We're Jeff & Brittany, two wine-loving travelers (or travel-loving wine-Os depending on the day!) and here you'll find the ins and outs of our journey. We share our best travel tips and must see locations, under the radar wines, hidden restaurants, and hints to taste wine like a pro across the globe. So, fellow Vino Vagabond, grab a glass (or two) and lets hit the road! Cheers!

French Winemaking and Cement: A Historical Tradition

French Winemaking and Cement: A Historical Tradition

From our experiences in Napa Valley and during our travels within Argentina, Brittany and I were both used to wine being produced in large stainless steel tanks like the ones you see below:  

 Stainless Steel Vats

Stainless Steel Vats

While traveling through the wine regions of France, there are still quite a few wineries that use stainless steel to produce their wine. But as we have learned, many winemakers that we have met don't subscribe to this technique and prefer the much older tradition of using cement tanks for making wine.

 Cement tanks

Cement tanks

Cement, you say?! Well, actually this is not a new technique for fermenting wine. The Romans were using this technique at least 2,000 years ago. Some of the benefits of using cement is that it keeps a more consistent temperature which is required during fermentation and it doesn't impart any additional flavors the way that steel can.

 Roman tunnels

Roman tunnels

Interestingly enough, Napa Valley is just starting to get in on the cement 'craze' and is purchasing egg-shaped cement tanks from France to add to their fermentation regiment. Unfortunately, these are very expensive to import into the United States, and are seldomly used among the higher end wineries in Napa. The US industry as a whole is still committeed to the tradition of oak fermentation and the ease of stainless.

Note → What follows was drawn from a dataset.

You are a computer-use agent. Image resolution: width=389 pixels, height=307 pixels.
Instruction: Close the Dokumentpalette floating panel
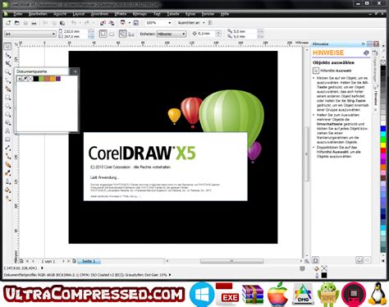pyautogui.click(x=75, y=71)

While much smaller than the cement tanks we have seen in France, the design of these egg-shaped vats keep the cap (solid parts of grape) in the middle of the juice to allow for better extraction of flavor and color during fermentation; they also soften the tannic structure in the wine.

 Egg-shaped ferm. tank

Egg-shaped ferm. tank

It has become clear to us that winemakers in France are devoted to finding the purest expression of each varietal in its particular soil, and want to minimize outside influences on the finished product. Cement tanks are great at doing just this and we have been very happy with the wines made using this method. While stainless tanks were created to make the winemaking process easier, we have found that the classic method of using cement is much better for getting the most out of each grape.

Below are the 'pros' and 'cons' of each method, so you can decide for yourself which technique you would use:

Stainless Steel:

Pros: Makes winemaking process easier with better accessibility, cleaning of tank, etc., lighter to transport and does not corrode.

Cons:  Temperature fluctuations can affect the wine during the winemaking process and can impart foreign flavors to the wine.

Cement:

Pros: Preserves many of the postive characteristics of the grape into the wine, softens tannins, keeps consistent temperature throughout which is beneficial to the winemaking process and does not impart any negative flavors to the wine. Also, less maintenance issues than oak barrels.

Cons: Heavy to move and transport and can be more difficult to access and clean than stainless tanks.